Installing the Terraform Provider

This guide covers installing Terraform, adding the Bahriya provider, authenticating, and keeping the provider up to date.

Updated 23 Jun 20263 min read

This guide covers installing Terraform, adding the Bahriya provider, authenticating, and keeping the provider up to date.

Prerequisites

You need two things before you start:

  1. Terraform CLI (v1.0 or later)
  2. A Bahriya personal access token (PAT)

Install Terraform

If you don't already have Terraform installed:

macOS (Homebrew):

brew tap hashicorp/tap
brew install hashicorp/tap/terraform

Linux (apt):

wget -O- https://apt.releases.hashicorp.com/gpg | sudo gpg --dearmor -o /usr/share/keyrings/hashicorp-archive-keyring.gpg
echo "deb [signed-by=/usr/share/keyrings/hashicorp-archive-keyring.gpg] https://apt.releases.hashicorp.com $(lsb_release -cs) main" | sudo tee /etc/apt/sources.list.d/hashicorp.list
sudo apt update && sudo apt install terraform

Windows (Chocolatey):

choco install terraform

Direct download:

Visit developer.hashicorp.com/terraform/install for all platforms and architectures.

Verify the installation:

terraform version

Add the Bahriya provider

The provider is published on the HashiCorp Terraform Registry.

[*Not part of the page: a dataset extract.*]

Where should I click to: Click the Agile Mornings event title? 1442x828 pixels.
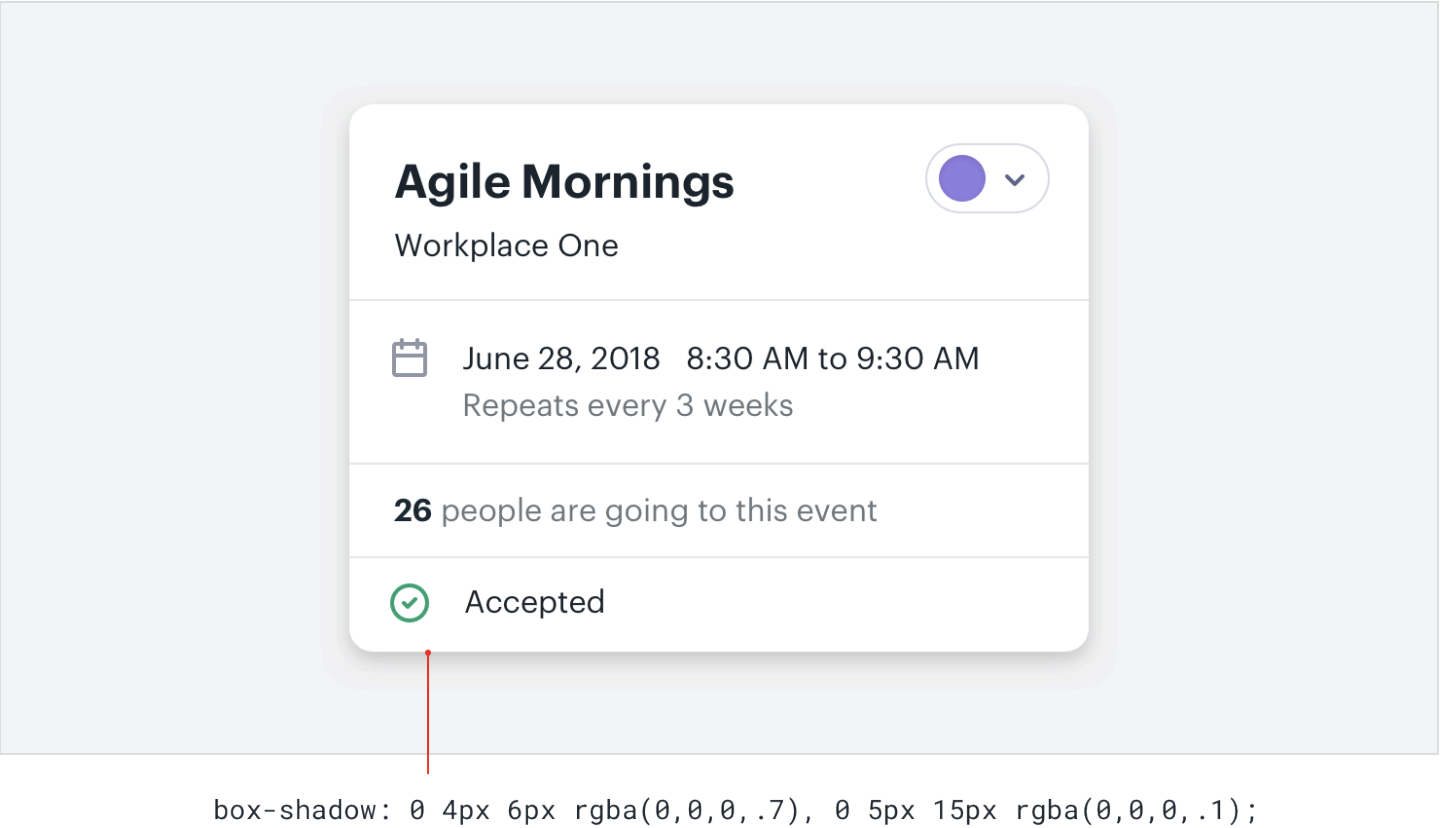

Create a .tf file (e.g. main.tf) with the provider requirement:

terraform {
  required_providers {
    bahriya = {
      source  = "bahriya-cloud/bahriya"
      version = "~> 0.1"
    }
  }
}
 
provider "bahriya" {}

Then initialise the working directory:

terraform init

Terraform downloads the provider binary and locks the exact version in .terraform.lock.hcl. Commit this lock file to version control so your team uses the same provider version.

Authenticate

The provider needs a personal access token (PAT) and your organisation ID.

Create a personal access token

  1. Sign in to the Bahriya console at app.bahriya.cloud.
  2. Click your profile avatar, then Tokens.
  3. Click Create token and copy the pat_... value.

Set credentials

Option 1 — environment variables (recommended):

export BAHRIYA_TOKEN="pat_..."
export BAHRIYA_ORGANISATION_ID="your-org-uuid"

Option 2 — provider block:

provider "bahriya" {
  token           = var.bahriya_token
  organisation_id = var.bahriya_org_id
}

Environment variables are recommended so credentials stay out of your .tf files and don't end up in version control.

Find your organisation ID

Your organisation ID is a UUID. You can find it in the Bahriya console URL when viewing your organisation, or by using the Reis CLI:

reis org:list

Version pinning

The version constraint in required_providers controls which provider versions Terraform will accept:

ConstraintMeaning
"~> 0.1"Any 0.1.x release (recommended)
">= 0.1.0, < 0.2.0"Same as above, explicit form
"= 0.1.3"Exactly this version
">= 0.1.0"This version or any newer version

The ~> operator is recommended — it allows patch and minor updates within the same major version while protecting you from breaking changes.

Updating the provider

When a new version of the provider is released:

terraform init -upgrade

This downloads the latest version that satisfies your version constraint and updates the lock file. Review the changelog before upgrading — new fields may become available, and behaviour may change.

To check which version you are currently using:

terraform version

To see what would change before upgrading:

terraform providers lock -platform=linux_amd64 -platform=darwin_amd64 -platform=darwin_arm64

After upgrading, run terraform plan before terraform apply to check for any unexpected changes.

Multi-organisation setups

If you manage resources across multiple Bahriya organisations, use provider aliases:

provider "bahriya" {
  alias           = "prod"
  organisation_id = var.prod_org_id
}
 
provider "bahriya" {
  alias           = "staging"
  organisation_id = var.staging_org_id
}
 
resource "bahriya_project" "prod_app" {
  provider = bahriya.prod
  handle   = "my-app"
  name     = "My App (Production)"
  regions  = ["falkenstein-1"]
}
 
resource "bahriya_project" "staging_app" {
  provider = bahriya.staging
  handle   = "my-app"
  name     = "My App (Staging)"
  regions  = ["helsinki-1"]
}

Both aliases use the same PAT. The organisation_id determines which organisation each resource belongs to.

CI/CD usage

In automated pipelines, set credentials as pipeline secrets:

# GitHub Actions example
env:
  BAHRIYA_TOKEN: ${{ secrets.BAHRIYA_TOKEN }}
  BAHRIYA_ORGANISATION_ID: ${{ secrets.BAHRIYA_ORGANISATION_ID }}

Then run terraform init, terraform plan, and terraform apply -auto-approve as normal. No interactive prompts are needed — the provider reads credentials from environment variables.